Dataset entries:

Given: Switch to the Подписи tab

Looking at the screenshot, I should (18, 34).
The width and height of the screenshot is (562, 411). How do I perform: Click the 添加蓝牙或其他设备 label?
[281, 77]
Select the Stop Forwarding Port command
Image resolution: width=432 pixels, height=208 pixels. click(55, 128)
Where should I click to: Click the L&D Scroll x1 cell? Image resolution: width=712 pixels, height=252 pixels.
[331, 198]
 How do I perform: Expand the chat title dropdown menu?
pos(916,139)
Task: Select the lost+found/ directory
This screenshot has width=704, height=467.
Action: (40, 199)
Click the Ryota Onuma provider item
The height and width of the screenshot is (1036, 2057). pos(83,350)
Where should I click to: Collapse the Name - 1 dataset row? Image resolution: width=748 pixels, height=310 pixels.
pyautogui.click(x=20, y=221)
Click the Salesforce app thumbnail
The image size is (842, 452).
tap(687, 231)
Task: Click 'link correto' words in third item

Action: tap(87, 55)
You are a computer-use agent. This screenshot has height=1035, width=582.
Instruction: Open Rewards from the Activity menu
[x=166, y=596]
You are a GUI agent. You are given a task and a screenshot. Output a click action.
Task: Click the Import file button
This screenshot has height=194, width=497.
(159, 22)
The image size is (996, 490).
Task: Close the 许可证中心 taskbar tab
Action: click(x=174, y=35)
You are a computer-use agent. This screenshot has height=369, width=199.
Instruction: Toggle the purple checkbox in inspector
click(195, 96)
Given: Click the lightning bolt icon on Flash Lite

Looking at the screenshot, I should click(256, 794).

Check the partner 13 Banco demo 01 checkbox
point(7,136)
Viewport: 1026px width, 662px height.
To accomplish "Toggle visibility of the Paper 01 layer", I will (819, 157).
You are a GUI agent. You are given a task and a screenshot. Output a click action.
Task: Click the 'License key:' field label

Exercise description. After finding the line that contains "This screenshot has height=194, width=497." in the records above, copy that line and each one after it exactly, through the final line.

Answer section.
This screenshot has height=194, width=497.
(159, 22)
The image size is (996, 490).
Task: Close the 许可证中心 taskbar tab
Action: click(x=174, y=35)
You are a computer-use agent. This screenshot has height=369, width=199.
Instruction: Toggle the purple checkbox in inspector
click(195, 96)
Given: Click the lightning bolt icon on Flash Lite

Looking at the screenshot, I should click(256, 794).

Check the partner 13 Banco demo 01 checkbox
point(7,136)
Viewport: 1026px width, 662px height.
To accomplish "Toggle visibility of the Paper 01 layer", I will (819, 157).
You are a GUI agent. You are given a task and a screenshot. Output a click action.
Task: Click the 'License key:' field label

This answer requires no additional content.